4 aprile 2020
Gli psicologi sono anch’essi al fronte nella guerra al coronavirus. Lo sono negli studi privati,
dove lavorano via Skype, videochiamate, telefono; sperimentano le angosce di morte della
pandemia; s’interrogano su quanto destabilizzi l’incertezza su «quando finirà». Lo sono nelle
istituzioni. L’Ordine degli psicologi della Lombardia ha varato il «Progetto emergenza Covid-19» a supporto di colleghi, enti locali, Protezione Civile. Le società analitiche hanno invitato i soci a offrirsi per l’ascolto di medici, infermieri, volontari. È cresciuta la convinzione che tamponare gli stress da guerre, catastrofi, migrazioni, violenze di massa è fondamentale, ma non basta. La psicologia dell’emergenza va pensata insieme al dopo: cosa sarà di donne e uomini segnati nel corpo e nell’anima, come ricostruire la psiche oltre all’economia. Una bomba a orologeria per la psiche di individui e la convivenza.

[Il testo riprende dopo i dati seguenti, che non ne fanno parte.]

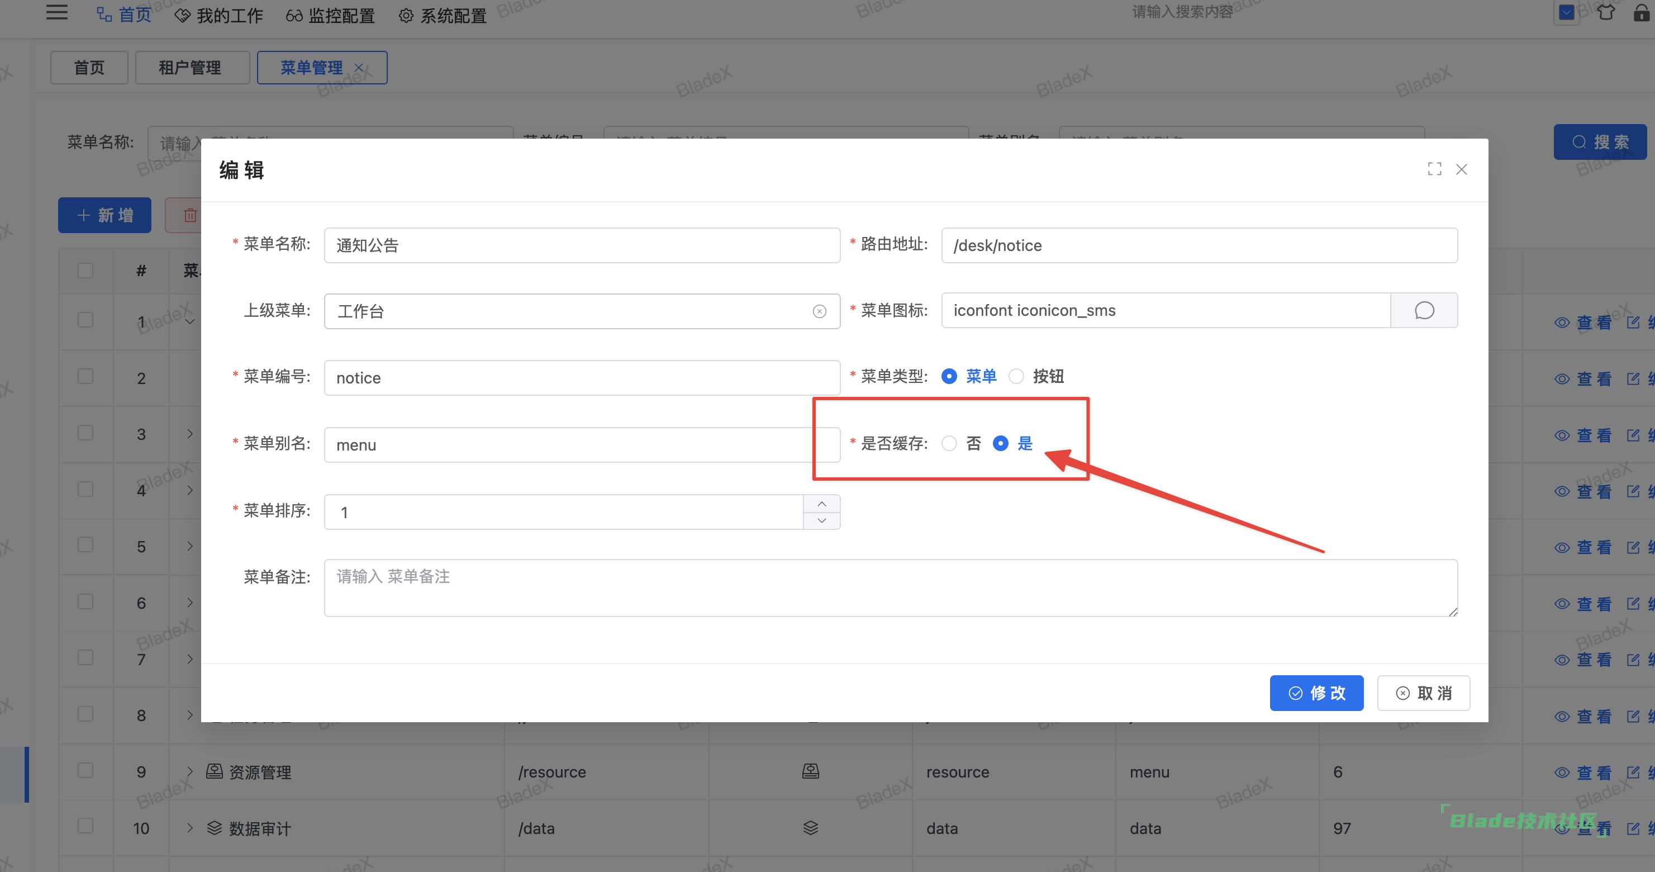This screenshot has height=872, width=1655.
Task: Select the 按钮 menu type radio
Action: 1016,377
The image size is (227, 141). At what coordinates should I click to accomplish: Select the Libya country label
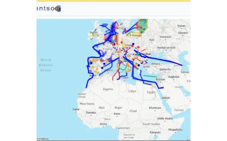[x=132, y=91]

La sfida al Covid-19 sta nella cura che contenga in sé un’immagine del domani. Psicoterapeuti e psicoanalisti cominciano a figurarsi alcune prospettive alla luce delle drammatiche settimane in cui si son resi conto che stava accadendo qualcosa per cui essi stessi, specialisti nel dare senso a ciò che turba, non erano attrezzati; che Freud e Jung e le relative scuole erano un patrimonio, ma altra la realtà da affrontare; che ci si sentiva impotenti dinanzi a pazienti smarriti dal buio circa il futuro per sé, i figli, il Paese. A un mese dall’impatto dello «state a casa» emergono indicazioni per il lavoro prossimo. Ecco alcune piste.
La prima va nella direzione di una riumanizzazione. Alla psicologia tocca operare un riequilibrio psichico di singoli e società dopo lo tsunami dei contagi che ha trasformato certezze in precarietà, messo in discussione modelli di sviluppo, mete sociali, stili di vita. Eventi tragici hanno ricollocato le persone al centro rispetto a interessi economici, finanziari, politici; restituito al soggetto il ruolo di protagonista: non solo utente, consumatore, cliente. Psicologia individuale e sociale dovranno attrezzarsi perché soggetti e comunità imparino a gestire un nuovo welfare, un privato che ha il limite nelle esigenze comuni, un nuovo umanesimo nella cultura, nella vita associativa, nella partecipazione alla cosa pubblica.
La seconda direzione punta a recuperare consapevolezza di quanto è preziosa la vita! Divenir coscienti d’essere sopravvissuti a un male che poteva portare anche me in una bara trasportata da camion militari darà forza e valore all’esistenza: vivere di tutti i giorni e prospettive di senso; gestione del corpo e dell’anima; percezione di limiti e potenzialità della condizione umana su una scala di valori da condividere e di destini comuni. Chi è sopravvissuto ha a disposizione psicologica ad attaccarsi a idee forti, per le quali merita stare al mondo e lottare. La sopravvivenza conferisce tonalità affettive capaci di tradurre le idee in scelte etiche, politiche, economiche.
La terza direzione fa rivalutare il tempo psicologico rispetto al tempo cronologico. È tempo
ritrovato che trasforma la reclusione dentro casa in tempo interno. Le relazioni forzate sono
occasioni per reinventare rapporti psicologici in famiglia, coi figli, con amici recuperati via social.
È il kairòs, il tempo da non lasciarsi scappare. Sono opportunità, creatività, riscoperte da cogliere al volo: la confidenza col mistero e l’imprevisto, forse con Dio.
La quarta direzione fa discernere tra mentalità e comportamenti. Questi possono essere
straordinari, come le raccolte fondi. Ma scemano a emergenza finita. Individui e socialità invece cambiano se diventano mentalità, assetto psicologico strutturato, se la solidarietà di una stagione è modo di vedere la vita e comportarsi, se da gesto occasionale l’offerta in danaro si fa psicologia del dono. Restituire alla collettività ciò che essa ci dà tutti i giorni e, se serve, nell’emergenza è una rivoluzione per la psiche, oltreché, ad esempio, una ragione per pagare tutti le tasse. Il cuore trasformato è la sconfitta del Covid-19.